WeightWatchers has struggled as prescription weight-loss drugs like Ozempic and Wegovy have gained mainstream popularity. Even Winfrey admitted last year that she uses the once-weekly injections as a “maintenance tool.” REUTERS

After shocking fans in a form-fitting dress for the December premiere of “The Color Purple” — where onlookers reveled that she looked “thinner than ever” — Winfrey revealed to People that she’s been taking a prescription weight-loss drug “as a tool to manage not yo-yo-ing.”

She declined, however, to confirm whether she was taking popular options like Ozempic or Wegovy.

Months prior, Winfrey said that those who use Ozempic to lose weight were taking an “easy way out.”

She swiftly walked back on the comments after it was revealed that the telehealth subscription service, Sequence, that WeightWatchers paid $106 million to acquire prescribes Ozempic and other drugs used for weight loss.

Winfrey’s moves away from WeightWatchers come at a time when the company is battling stiff competition as a major shift in the weight-loss industry has made diabetes-turned-weight-loss drugs like Novo Nordisk-made Ozempic and Wegovy so mainstream, that there’s a nationwide shortage of the once-weekly injections.

The change within the industry was evident in WeightWatchers’ latest earnings report, released Tuesday, which posted a net loss of $88.1 million for the three-month period ended Dec. 31 — more than twice the losses it suffered in the year-ago period.

Winfrey joined WeightWatchers in 2015 when she purchased a roughly 10% stake in the company and appeared on much of its marketing efforts.
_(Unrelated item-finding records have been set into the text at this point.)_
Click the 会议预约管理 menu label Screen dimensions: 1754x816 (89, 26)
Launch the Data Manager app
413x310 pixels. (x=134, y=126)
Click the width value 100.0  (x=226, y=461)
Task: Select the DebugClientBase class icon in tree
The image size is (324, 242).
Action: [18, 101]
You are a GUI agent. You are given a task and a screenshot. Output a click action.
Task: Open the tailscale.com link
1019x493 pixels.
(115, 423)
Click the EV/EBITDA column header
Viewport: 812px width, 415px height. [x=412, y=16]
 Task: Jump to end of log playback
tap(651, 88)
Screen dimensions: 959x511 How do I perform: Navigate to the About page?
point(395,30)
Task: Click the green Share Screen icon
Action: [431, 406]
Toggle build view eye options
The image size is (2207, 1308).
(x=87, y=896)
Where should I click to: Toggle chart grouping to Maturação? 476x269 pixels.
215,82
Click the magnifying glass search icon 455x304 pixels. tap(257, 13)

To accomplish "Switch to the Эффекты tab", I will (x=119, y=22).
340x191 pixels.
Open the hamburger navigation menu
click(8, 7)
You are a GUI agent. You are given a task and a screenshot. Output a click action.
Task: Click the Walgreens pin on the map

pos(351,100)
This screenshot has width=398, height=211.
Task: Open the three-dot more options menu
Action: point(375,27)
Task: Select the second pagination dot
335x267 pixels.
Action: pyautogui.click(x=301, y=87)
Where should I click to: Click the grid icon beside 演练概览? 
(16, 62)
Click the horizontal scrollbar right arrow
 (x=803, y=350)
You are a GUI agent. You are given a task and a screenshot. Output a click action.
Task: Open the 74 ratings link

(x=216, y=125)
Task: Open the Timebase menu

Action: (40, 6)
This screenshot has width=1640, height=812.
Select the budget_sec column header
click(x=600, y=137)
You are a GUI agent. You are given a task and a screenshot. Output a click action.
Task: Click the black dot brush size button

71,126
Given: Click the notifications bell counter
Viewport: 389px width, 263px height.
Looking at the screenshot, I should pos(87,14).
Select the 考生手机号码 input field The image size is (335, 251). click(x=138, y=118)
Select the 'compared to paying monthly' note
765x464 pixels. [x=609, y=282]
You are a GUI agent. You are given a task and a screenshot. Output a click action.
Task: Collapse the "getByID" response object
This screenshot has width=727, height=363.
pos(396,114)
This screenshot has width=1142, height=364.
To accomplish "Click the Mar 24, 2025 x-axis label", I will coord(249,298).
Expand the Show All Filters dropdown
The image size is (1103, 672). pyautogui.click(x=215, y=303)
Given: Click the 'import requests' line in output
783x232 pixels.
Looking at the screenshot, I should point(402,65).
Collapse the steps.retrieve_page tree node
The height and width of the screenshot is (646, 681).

She has said that the points-based program helped her lose 42 pounds. WeightWatchers

As the company has suffered, Winfrey has pared back her stake.

Over the summer, Winfrey reduced her stake in the company from roughly 10% to just 1.4%.

She now owns 1.1 million shares of WeightWatchers stock, according to The Wall Street Journal — a move Winfrey told the outlet was to “rebalance my overall portfolio.”